Pity the security practitioner. After each new technology is released, we hold out hope that it will finally make our jobs easier, that the promise of seamless and fully integrated security will finally be realized. However, our hopes are quickly dashed as bug reports pile up and end customers seek to one-up the product vendors in their efforts to obliterate any semblance of security during the implementation stage. That places us in the familiar role of corporate nannies that advise our wards to take their vitamins and, for heavens sake, don’t even think about having any fun.
As the industry begins to embrace the concept of cloud computing, security professionals may be reflexively pulling out of our whips and chains to deliver the first lashings to those presumably misguided souls seeking to thrust the company’s most sensitive data into some virtual grab bag in the sky. The reality is that cloud computing offers tremendous opportunities to companies awash in data with little ability to even find what they’re looking for, let alone manage or secure it. Cloud computing can offer standardization and consistency, traits that are part of a sound security practice as long as the standards have been vetted by qualified security professionals and consistent in a good way. But before we break out the champagne, it’s important to understand whether we can deliver and what it will take to get there.

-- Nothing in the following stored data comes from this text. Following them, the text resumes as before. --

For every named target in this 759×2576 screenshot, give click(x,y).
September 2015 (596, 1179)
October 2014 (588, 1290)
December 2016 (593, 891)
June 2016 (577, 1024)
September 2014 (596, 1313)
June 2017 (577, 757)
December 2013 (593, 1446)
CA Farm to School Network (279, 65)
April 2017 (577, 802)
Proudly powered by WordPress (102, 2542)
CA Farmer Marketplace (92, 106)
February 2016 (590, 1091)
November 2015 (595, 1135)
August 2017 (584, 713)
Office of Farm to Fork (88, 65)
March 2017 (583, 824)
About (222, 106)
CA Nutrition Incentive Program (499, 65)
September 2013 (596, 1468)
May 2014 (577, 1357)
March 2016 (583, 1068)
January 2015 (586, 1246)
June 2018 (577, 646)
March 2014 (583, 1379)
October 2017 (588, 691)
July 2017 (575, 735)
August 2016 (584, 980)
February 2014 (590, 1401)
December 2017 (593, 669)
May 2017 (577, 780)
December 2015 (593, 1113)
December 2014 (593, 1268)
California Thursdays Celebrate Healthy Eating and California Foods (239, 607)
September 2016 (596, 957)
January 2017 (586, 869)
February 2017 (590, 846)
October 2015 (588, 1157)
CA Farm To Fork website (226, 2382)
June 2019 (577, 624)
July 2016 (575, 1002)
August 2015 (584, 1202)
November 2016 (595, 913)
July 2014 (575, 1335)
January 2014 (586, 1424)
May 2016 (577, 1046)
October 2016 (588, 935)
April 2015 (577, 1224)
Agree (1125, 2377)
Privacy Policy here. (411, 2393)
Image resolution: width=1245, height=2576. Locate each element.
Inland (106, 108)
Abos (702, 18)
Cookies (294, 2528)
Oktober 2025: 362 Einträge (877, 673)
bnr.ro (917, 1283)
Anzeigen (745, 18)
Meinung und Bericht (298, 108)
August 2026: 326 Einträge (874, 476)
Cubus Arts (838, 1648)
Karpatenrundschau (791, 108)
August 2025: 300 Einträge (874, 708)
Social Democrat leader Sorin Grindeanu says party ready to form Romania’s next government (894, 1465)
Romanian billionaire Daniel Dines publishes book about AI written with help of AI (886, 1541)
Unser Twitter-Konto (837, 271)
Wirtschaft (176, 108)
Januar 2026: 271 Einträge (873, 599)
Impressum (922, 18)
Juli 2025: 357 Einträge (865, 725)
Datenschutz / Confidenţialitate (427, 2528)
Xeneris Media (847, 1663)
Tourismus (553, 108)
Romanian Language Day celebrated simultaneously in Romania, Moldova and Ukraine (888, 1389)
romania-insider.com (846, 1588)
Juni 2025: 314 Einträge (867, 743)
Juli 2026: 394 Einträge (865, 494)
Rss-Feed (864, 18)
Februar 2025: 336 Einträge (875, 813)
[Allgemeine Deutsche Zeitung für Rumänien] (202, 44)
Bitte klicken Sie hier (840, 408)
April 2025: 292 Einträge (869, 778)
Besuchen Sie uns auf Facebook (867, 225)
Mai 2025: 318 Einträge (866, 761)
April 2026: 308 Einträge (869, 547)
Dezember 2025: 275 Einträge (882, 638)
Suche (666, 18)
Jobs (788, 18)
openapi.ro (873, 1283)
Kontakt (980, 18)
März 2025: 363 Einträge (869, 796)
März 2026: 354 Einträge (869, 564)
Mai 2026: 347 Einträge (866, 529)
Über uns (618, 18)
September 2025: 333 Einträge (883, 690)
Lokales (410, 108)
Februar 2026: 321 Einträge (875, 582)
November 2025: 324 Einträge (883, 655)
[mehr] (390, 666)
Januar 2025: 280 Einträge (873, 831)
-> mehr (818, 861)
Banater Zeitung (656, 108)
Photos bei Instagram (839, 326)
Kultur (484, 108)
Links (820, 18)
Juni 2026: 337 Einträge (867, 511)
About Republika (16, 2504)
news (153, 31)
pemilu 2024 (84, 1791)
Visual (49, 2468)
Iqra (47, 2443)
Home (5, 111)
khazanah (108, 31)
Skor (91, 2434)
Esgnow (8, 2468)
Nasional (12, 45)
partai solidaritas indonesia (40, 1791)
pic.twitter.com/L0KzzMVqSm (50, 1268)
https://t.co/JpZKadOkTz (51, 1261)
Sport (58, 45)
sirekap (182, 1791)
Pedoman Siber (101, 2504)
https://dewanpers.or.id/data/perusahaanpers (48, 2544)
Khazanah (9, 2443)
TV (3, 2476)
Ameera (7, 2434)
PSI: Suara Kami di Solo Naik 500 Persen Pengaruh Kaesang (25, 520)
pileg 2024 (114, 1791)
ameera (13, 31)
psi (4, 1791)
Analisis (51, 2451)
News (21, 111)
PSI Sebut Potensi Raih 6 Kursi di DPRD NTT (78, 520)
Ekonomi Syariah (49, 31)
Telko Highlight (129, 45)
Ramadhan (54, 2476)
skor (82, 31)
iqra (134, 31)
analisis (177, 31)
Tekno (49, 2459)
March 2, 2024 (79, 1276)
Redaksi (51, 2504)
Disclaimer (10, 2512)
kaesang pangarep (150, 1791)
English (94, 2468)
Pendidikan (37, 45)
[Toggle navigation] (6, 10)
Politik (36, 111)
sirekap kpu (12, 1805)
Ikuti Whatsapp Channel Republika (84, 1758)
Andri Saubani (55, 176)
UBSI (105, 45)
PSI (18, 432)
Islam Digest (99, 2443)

The trade press has simultaneously dubbed cloud computing as both the game changing phenomenon that will revolutionize computing and a rehash of a bunch of old technologies, some going back more than thirty years to the days of time sharing and batch computing, that have been cobbled together and marketed as innovation. The reality is that it’s a little of both. In essence, cloud computing is a business model. Whether it’s offered by Amazon’s Elastic Compute Cloud or done in-house as a sort of private cloud offered by the IT department, it is designed to commoditize and sell by the drink a variety of computing functions including storage, processing time, software applications, network bandwidth, and other services. Existing options like software-as-a-Service (SaaS), virtualization, and utility computing are routinely repurposed and leveraged to form a cloud.
The question then remains why security professionals should be optimistic. The reason is that the business model for cloud computing requires business functions and their respective technological representations to be discretely defined and associated with a particular cloud computing service. If implemented correctly, it tends to eschew the notion of a just being an all purpose storage repository for miscellaneous stuff. It forces users to think about what business function they want performed and what data will be involved. And because it is being outsourced, business managers are more likely to be directly involved in those decisions because it is harder to assume that a cloud provider will know what they want, an assumption that is frequently and inappropriately placed on an organization’s IT department.
In essence cloud computing offers organizations a framework for defining a data governance model that incorporates notions of both risk and compliance. Through it, we can decide when the risks associated with cloud computing can be justified based on the data and business processes involved. If compliance requirements dictate where data is stored or how it is protected, we can select the cloud service that meets those requirements. Ultimately it offers a well-defined way to marry security requirements with service offerings, something IT departments have been loathe to do for fear that talking about service levels with respect to security would be viewed with the same level of trepidation as a brain surgeon who offers silver, gold, and platinum packages to his patients.
So once again we stand at the precipice waiting to see how the market will shake out. As security professionals, there is a lot to be hopeful about as we batten down the hatches and keep those whips and chains handy.